[EXERCISE DETAILS] Below are lines of records; copy exactly those from the one containing "This screenshot has" through the one containing "You are a computer-use", leaving the pictures behind.

[MATERIAL SHOWN]
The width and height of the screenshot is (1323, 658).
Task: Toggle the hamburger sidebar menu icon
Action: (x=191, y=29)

--

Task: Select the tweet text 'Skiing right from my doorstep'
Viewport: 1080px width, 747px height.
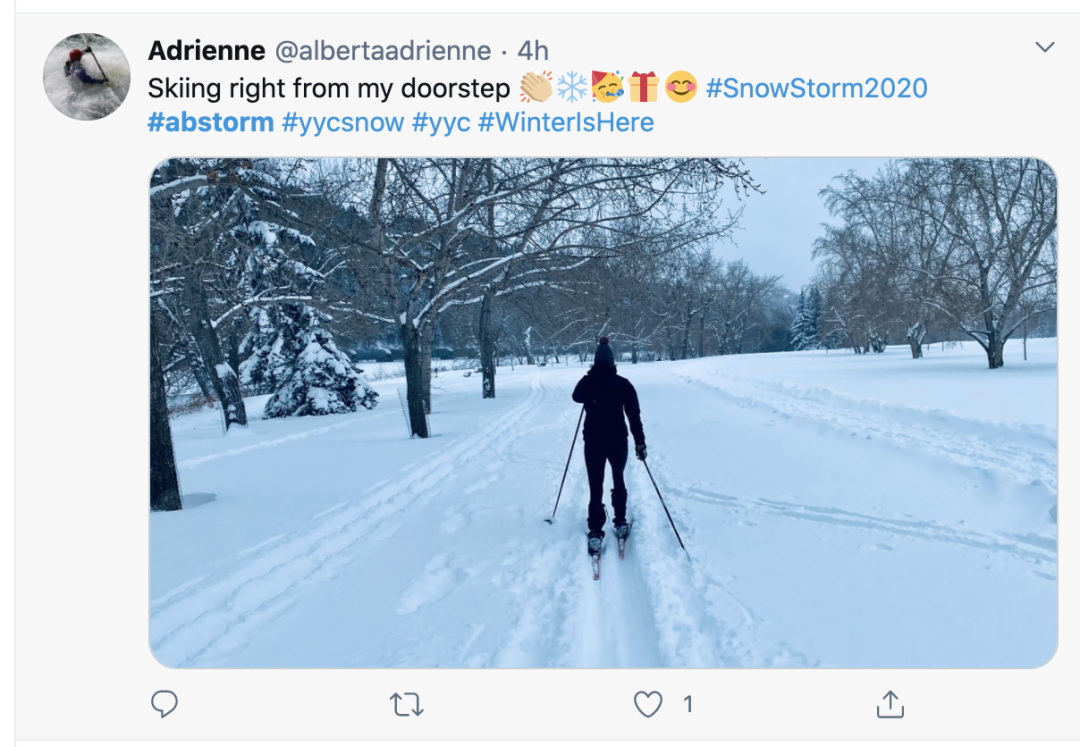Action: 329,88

...

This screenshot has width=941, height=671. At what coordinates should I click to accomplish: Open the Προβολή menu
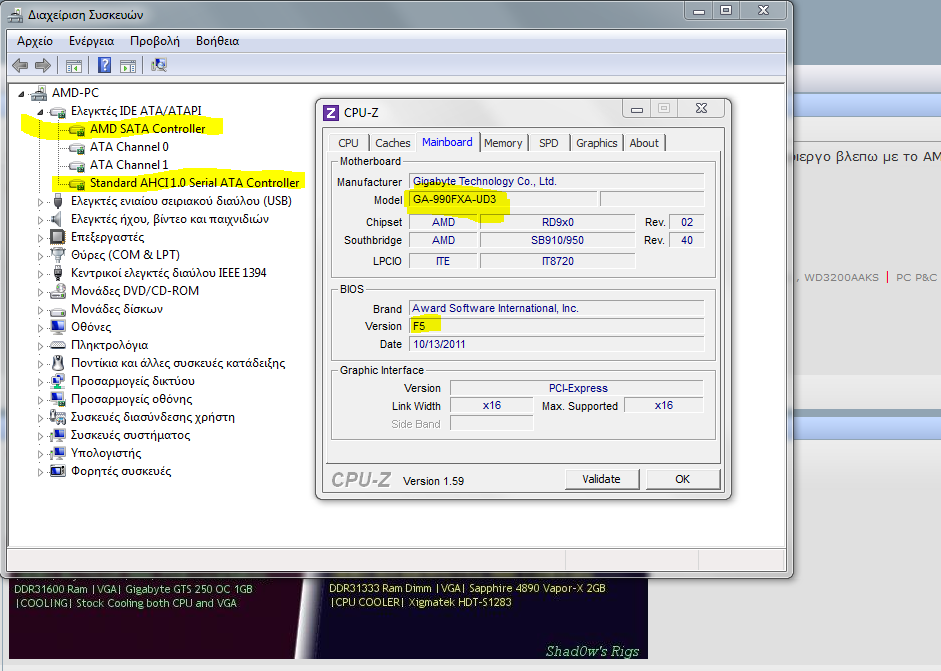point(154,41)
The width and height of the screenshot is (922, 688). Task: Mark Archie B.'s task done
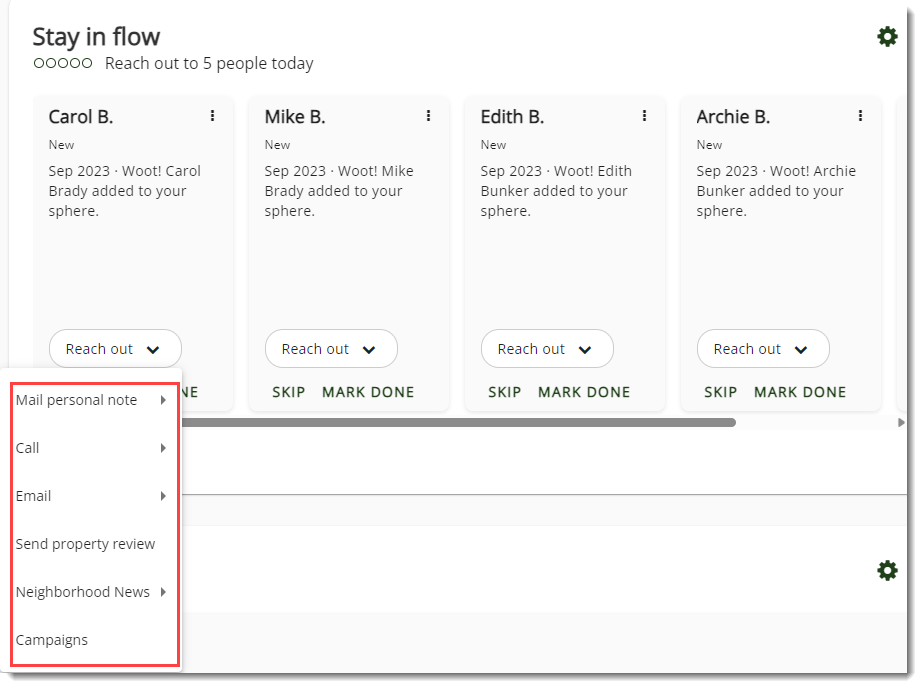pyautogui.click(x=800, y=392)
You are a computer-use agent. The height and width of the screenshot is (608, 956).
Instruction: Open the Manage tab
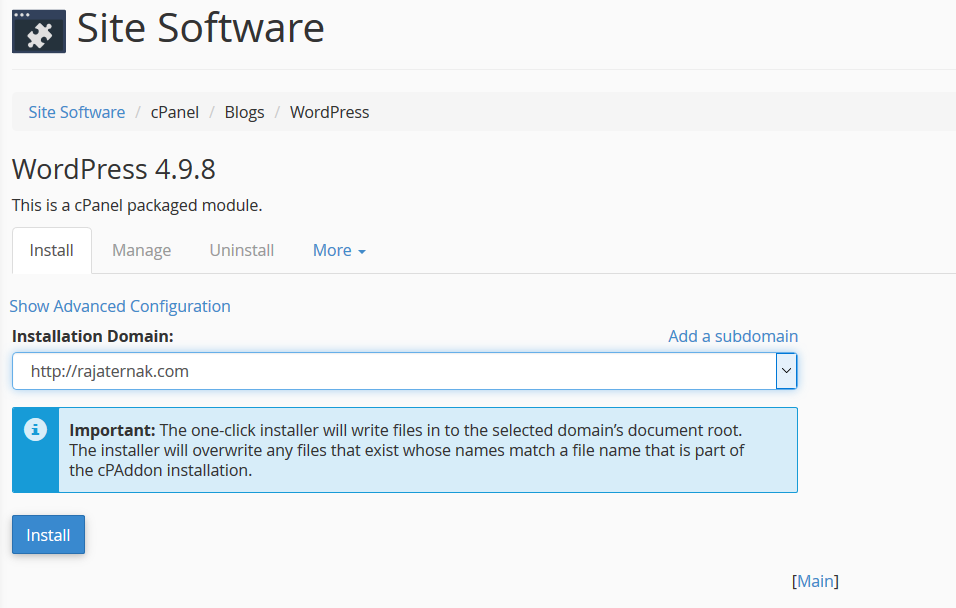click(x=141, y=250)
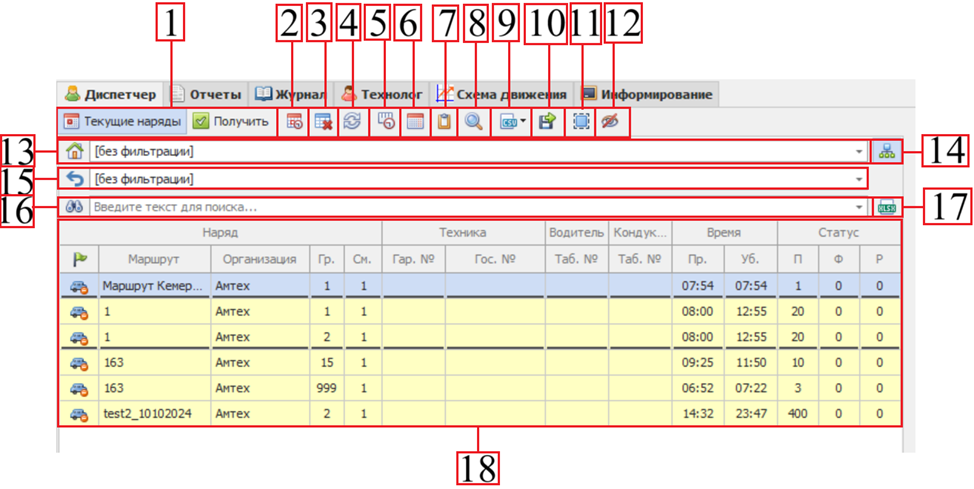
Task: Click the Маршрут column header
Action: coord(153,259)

[RESPONSE]
This screenshot has width=941, height=671. At what coordinates should I click to accomplish: Open the Προβολή menu
point(154,41)
The width and height of the screenshot is (922, 688). Task: Mark Archie B.'s task done
pyautogui.click(x=800, y=392)
You are a computer-use agent. The height and width of the screenshot is (608, 956).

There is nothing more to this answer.